Quality measurement has become an expensive aspect of the health system as providers and health systems try to measure data, pull records, locate opportunities, and more.
Home Health
In all other sectors of the economy, goods and services have been moving into consumers’ homes. Shrank pointed to streaming services and Amazon deliveries to highlight how people can get almost everything they want in the convenience of their residence—everything except healthcare.
Home health partnerships have been difficult to set up because providers and ACOs must figure out how to actually deliver that care. Will they hire resources and develop the technology, or will they contract with a vendor? If they do contract, do they ask those organizations to take on risk?

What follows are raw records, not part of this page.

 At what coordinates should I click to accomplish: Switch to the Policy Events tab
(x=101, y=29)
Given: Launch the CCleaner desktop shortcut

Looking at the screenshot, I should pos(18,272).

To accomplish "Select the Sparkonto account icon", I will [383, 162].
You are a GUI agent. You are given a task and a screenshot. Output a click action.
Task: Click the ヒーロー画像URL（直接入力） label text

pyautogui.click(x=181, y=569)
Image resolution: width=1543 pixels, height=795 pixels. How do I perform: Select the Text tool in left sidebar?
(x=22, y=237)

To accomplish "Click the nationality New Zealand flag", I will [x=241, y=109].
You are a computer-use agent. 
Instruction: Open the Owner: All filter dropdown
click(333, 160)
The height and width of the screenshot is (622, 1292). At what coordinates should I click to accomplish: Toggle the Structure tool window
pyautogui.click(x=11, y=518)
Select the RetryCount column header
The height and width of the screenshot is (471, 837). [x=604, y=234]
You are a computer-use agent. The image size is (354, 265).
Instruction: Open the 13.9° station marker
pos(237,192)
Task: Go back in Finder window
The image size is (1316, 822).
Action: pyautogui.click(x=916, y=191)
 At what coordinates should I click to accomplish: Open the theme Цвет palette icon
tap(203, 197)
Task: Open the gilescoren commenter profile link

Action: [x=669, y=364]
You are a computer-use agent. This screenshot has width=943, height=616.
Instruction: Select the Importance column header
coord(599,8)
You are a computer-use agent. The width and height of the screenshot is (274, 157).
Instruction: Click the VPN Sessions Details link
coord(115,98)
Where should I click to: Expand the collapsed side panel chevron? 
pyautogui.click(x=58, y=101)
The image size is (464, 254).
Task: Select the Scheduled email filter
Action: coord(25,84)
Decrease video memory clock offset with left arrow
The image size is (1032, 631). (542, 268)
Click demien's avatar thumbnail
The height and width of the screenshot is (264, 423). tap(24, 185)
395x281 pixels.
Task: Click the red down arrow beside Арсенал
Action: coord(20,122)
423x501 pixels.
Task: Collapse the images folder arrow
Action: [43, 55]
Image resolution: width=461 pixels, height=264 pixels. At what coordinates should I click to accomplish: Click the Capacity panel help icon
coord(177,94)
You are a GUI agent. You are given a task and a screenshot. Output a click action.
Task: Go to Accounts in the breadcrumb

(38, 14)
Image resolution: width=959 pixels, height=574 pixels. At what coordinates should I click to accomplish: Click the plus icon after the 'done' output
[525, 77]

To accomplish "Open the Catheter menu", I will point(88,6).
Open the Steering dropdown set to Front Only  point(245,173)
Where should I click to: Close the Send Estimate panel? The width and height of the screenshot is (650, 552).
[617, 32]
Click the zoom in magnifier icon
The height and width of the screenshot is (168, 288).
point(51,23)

“This is a huge opportunity, a huge challenge, and I encourage you to start thinking about this now,” Shrank said.
Pharmacy
Pharmacy is the “blind spot” in healthcare and has been the most disappointing space, according to Shrank.
“Prescribers are unaware of the cost of the drugs they prescribe,” he said, and drug costs are not included in the calculation of most value-based models coming out of CMS.
As a result, coordination and integration are lacking, as are clear data around the opportunity for savings. Unless providers start to view pharmacy as within their purview and part of their responsibility, they will not change the way they approach prescribing.
Humana included pharmacy in its shared savings model, giving providers specific targets and educating them on the impact of these prescriptions on spending. For instance, switching from a brand-name medication for chronic obstructive pulmonary disease to a new generic could save a practice a few million dollars.
But when Humana asked providers to make the change, educated them, and encouraged them to make the shift, the portion of prescribers who switched was less than 10%.
“Getting doctors to really fundamentally think that pharmacy is their problem is not easy,” Shrank said. “Pharmacy today is the fastest source of rising cost in the US healthcare system.
It will continue.”
Future Opportunity
As ACOs and other delivery models gain momentum, they will increasingly confront the challenge of how to get everyone at the table working together. They’ll need to answer questions like how they partner, who takes risks, and how they share in success.
“I hope that we can have this conversation about how all the players will ultimately fit together so we can make this work as best as we can,” Shrank said.